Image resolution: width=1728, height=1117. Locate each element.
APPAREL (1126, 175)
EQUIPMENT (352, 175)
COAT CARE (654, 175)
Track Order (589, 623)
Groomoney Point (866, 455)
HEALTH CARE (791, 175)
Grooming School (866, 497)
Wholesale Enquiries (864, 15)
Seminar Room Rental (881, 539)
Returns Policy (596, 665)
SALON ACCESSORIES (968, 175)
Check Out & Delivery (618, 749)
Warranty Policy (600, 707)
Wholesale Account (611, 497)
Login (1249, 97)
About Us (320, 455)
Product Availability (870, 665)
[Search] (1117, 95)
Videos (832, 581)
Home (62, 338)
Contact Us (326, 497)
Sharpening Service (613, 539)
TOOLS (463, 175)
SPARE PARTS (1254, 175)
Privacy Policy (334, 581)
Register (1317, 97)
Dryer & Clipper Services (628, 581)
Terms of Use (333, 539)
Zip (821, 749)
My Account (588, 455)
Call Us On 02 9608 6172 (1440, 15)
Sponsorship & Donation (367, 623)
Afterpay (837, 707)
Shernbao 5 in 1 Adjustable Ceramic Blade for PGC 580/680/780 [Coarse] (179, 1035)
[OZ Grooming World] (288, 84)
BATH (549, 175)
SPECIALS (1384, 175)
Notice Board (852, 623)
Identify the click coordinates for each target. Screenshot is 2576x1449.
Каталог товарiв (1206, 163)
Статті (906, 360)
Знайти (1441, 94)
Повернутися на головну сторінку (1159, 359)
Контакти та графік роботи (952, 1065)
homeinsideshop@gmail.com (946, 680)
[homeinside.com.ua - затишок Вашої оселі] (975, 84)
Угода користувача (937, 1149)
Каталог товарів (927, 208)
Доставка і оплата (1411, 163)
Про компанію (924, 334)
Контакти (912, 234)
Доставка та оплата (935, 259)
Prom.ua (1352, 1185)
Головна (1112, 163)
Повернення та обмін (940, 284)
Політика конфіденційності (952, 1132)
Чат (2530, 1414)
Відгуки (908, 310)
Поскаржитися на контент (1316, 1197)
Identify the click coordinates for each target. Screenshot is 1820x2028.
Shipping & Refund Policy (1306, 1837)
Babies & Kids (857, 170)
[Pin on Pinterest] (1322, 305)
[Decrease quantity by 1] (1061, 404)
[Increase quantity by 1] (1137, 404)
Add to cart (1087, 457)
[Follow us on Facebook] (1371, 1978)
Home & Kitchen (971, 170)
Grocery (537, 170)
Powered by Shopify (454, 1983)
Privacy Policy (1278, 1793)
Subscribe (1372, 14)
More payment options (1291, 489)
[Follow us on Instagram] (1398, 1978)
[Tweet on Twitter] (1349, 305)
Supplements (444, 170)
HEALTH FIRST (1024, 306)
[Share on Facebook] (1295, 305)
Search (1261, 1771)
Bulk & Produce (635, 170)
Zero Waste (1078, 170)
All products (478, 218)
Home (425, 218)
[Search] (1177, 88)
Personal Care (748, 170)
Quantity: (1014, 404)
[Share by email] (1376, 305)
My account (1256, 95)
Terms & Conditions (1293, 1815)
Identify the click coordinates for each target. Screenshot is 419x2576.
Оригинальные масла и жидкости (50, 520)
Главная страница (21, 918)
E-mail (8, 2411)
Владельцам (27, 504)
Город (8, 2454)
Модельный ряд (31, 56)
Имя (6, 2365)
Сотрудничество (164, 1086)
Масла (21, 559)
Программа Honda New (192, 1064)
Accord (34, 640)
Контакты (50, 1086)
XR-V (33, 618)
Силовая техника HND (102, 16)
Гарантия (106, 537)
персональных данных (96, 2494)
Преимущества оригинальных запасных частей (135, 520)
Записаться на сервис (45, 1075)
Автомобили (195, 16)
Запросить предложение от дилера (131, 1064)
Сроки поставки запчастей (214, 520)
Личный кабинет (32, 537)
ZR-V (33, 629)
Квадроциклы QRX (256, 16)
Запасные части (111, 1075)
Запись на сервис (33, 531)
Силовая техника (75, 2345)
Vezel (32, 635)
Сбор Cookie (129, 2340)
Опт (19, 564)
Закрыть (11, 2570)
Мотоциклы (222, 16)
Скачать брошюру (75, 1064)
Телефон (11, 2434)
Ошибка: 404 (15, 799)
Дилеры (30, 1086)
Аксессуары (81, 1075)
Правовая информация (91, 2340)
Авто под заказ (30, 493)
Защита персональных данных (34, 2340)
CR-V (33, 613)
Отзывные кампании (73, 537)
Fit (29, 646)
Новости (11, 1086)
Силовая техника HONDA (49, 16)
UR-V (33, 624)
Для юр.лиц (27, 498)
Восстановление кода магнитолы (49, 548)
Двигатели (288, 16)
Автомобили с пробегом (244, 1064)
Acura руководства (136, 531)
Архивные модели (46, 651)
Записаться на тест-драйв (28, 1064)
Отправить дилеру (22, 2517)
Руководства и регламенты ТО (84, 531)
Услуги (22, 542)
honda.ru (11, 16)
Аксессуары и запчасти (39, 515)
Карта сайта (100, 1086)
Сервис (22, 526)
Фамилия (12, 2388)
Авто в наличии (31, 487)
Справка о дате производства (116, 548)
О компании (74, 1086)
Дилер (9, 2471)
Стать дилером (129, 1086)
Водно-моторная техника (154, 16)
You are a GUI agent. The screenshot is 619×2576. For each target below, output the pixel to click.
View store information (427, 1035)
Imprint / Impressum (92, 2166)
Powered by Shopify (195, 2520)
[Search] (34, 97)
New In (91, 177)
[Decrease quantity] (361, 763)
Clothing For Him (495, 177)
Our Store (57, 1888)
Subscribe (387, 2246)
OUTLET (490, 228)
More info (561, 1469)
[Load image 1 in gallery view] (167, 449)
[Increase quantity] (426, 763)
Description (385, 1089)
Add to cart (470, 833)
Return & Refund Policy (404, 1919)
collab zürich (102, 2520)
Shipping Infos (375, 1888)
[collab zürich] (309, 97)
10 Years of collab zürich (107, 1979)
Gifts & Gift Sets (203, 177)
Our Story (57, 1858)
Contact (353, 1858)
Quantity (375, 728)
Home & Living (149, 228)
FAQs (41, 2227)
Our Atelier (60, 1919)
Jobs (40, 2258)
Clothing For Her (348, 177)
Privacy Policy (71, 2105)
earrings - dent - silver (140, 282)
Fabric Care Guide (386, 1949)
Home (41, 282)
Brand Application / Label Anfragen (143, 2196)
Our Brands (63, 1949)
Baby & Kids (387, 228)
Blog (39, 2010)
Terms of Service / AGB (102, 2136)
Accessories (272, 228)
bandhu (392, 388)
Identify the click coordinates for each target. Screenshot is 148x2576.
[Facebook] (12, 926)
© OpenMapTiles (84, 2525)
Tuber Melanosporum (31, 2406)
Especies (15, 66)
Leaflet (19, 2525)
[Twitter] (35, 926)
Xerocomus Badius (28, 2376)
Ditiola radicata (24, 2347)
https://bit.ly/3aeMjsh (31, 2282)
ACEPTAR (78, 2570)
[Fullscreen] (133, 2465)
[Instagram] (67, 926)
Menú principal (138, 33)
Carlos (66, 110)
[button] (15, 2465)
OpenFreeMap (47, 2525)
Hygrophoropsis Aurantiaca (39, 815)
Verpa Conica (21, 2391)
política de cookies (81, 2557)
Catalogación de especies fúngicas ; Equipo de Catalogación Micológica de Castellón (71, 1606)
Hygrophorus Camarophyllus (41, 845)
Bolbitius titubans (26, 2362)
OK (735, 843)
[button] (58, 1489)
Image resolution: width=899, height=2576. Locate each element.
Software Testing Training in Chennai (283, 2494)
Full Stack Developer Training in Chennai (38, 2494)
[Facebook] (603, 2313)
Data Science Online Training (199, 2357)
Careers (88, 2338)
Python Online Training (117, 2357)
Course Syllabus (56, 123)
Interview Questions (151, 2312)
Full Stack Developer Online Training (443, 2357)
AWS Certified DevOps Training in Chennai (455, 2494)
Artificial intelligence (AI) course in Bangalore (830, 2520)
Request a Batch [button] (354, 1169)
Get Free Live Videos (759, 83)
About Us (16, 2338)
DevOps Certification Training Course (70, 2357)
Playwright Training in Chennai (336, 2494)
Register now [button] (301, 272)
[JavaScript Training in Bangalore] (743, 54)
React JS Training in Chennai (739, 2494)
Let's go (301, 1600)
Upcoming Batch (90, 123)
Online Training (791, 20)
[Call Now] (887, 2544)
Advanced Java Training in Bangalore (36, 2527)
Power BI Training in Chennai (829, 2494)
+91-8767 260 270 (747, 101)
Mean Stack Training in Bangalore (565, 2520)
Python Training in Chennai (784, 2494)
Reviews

WORK INSTRUCTION:
Reproduce exactly the stretch of the material above that starts at the line with "Стать дилером (129, 1086)" and ends at the line with "Subscribe (387, 2246)", both included, and nothing else.

OUTPUT FOR THIS EXERCISE:
Стать дилером (129, 1086)
Водно-моторная техника (154, 16)
You are a GUI agent. The screenshot is 619×2576. For each target below, output the pixel to click.
View store information (427, 1035)
Imprint / Impressum (92, 2166)
Powered by Shopify (195, 2520)
[Search] (34, 97)
New In (91, 177)
[Decrease quantity] (361, 763)
Clothing For Him (495, 177)
Our Store (57, 1888)
Subscribe (387, 2246)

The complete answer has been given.